PROVIDED ENTRIES:
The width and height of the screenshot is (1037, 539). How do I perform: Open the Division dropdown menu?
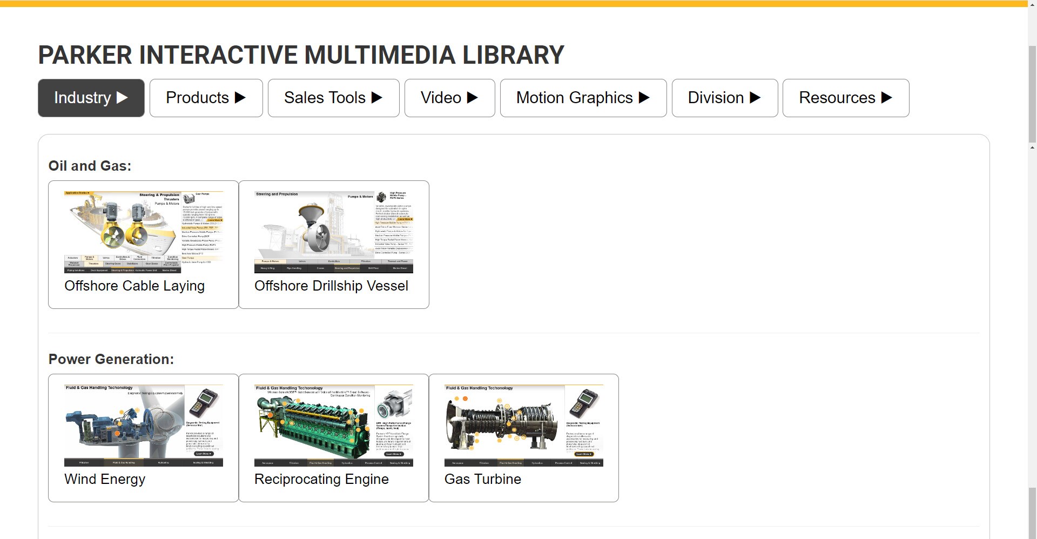point(724,98)
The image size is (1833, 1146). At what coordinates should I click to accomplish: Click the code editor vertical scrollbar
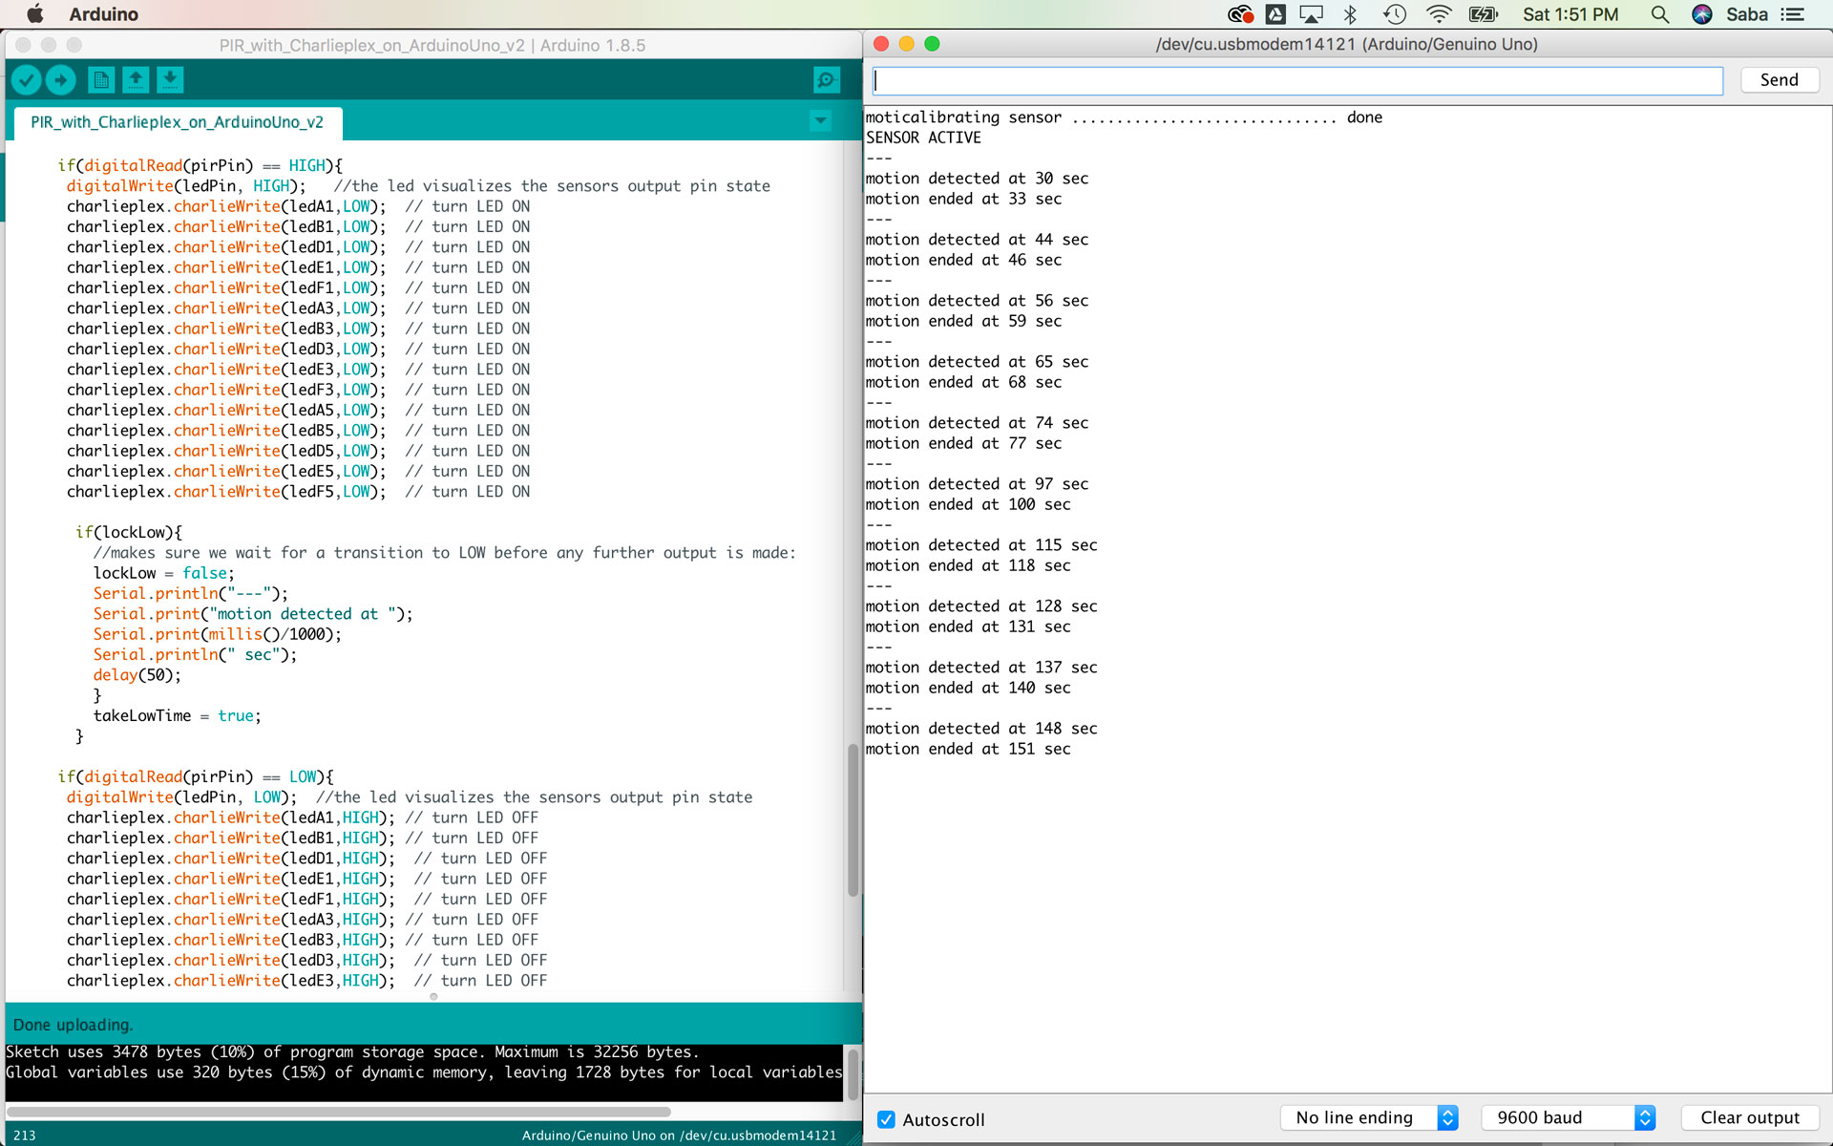pyautogui.click(x=853, y=819)
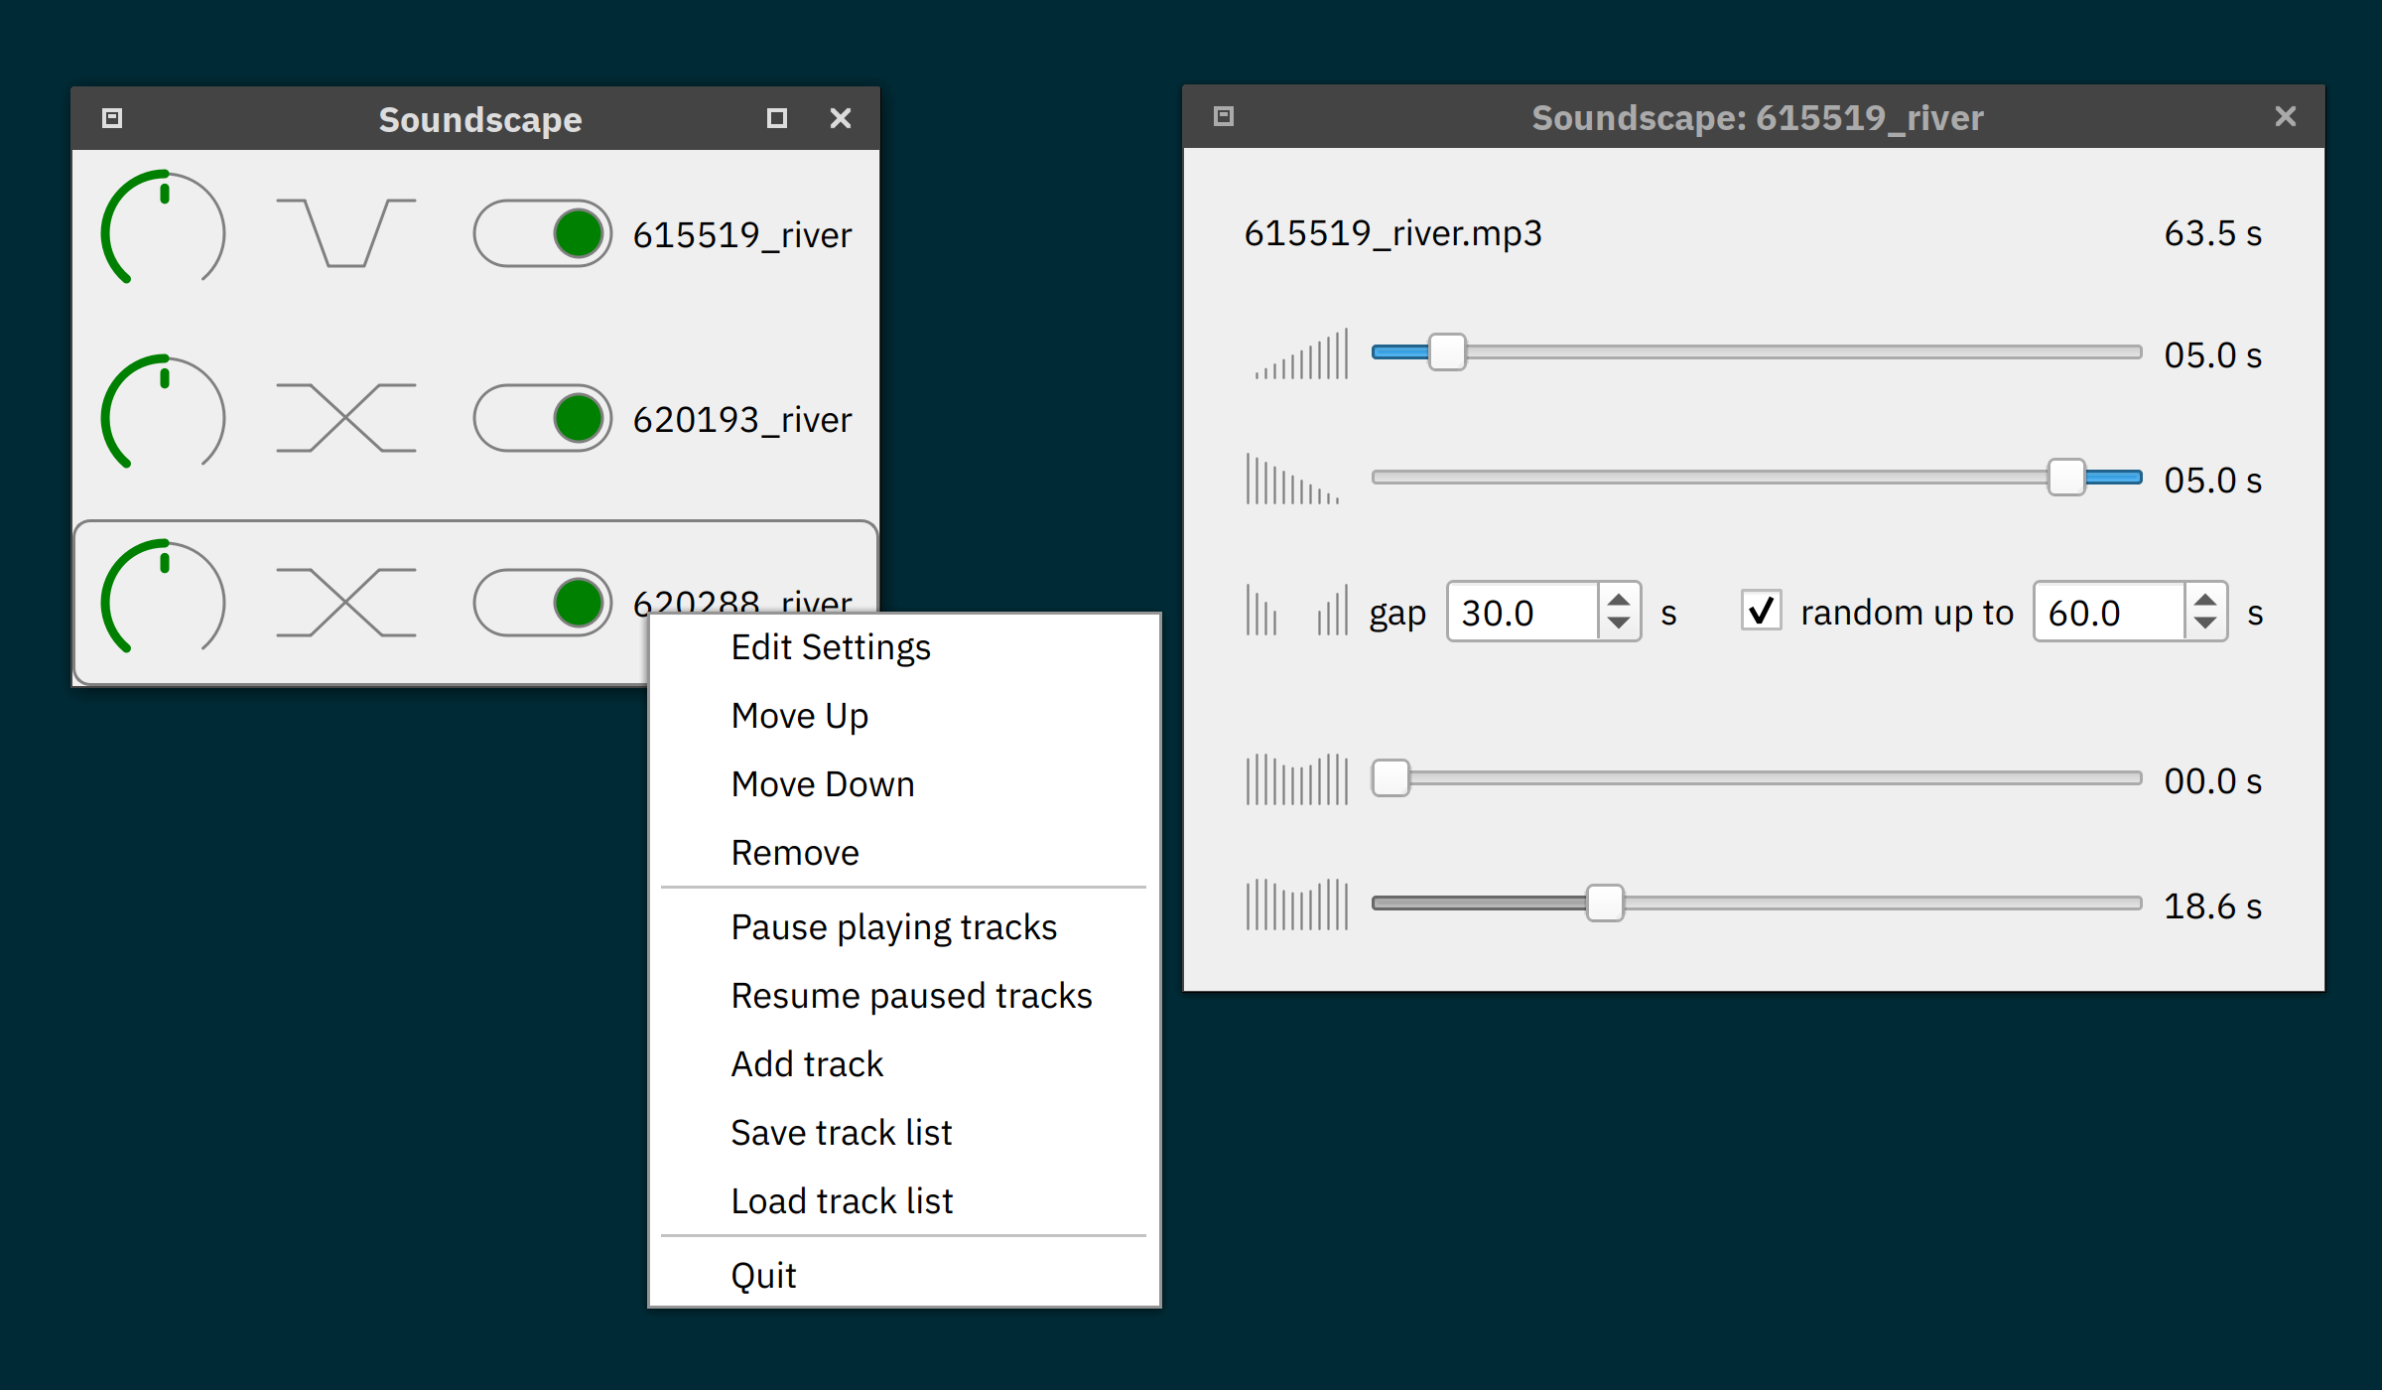Viewport: 2382px width, 1390px height.
Task: Click the crossfade icon for 620193_river
Action: [x=345, y=418]
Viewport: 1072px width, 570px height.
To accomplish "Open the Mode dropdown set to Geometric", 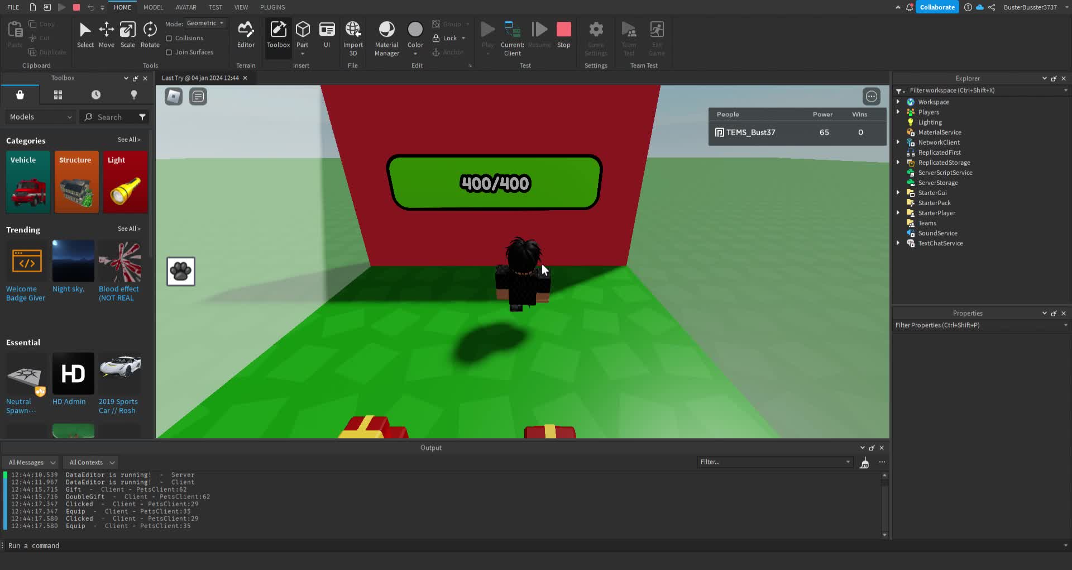I will click(205, 23).
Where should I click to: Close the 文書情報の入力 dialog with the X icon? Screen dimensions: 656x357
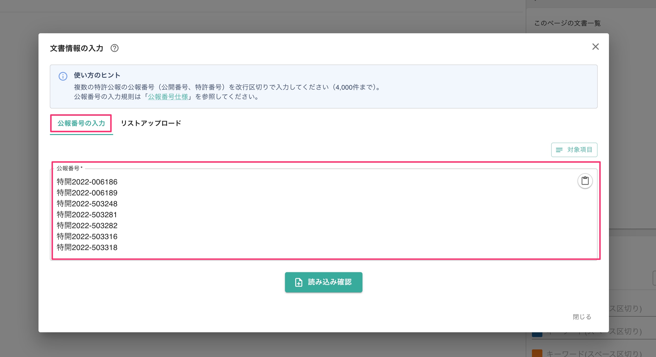pos(596,47)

WHAT IS EXPECTED:
Reproduce verbatim every line starting at the line that holds "Where should I" and ending with the final line of the data; omit the pictures.

SOLUTION BELOW:
Where should I click to: Close the 文書情報の入力 dialog with the X icon? Screen dimensions: 656x357
pos(596,47)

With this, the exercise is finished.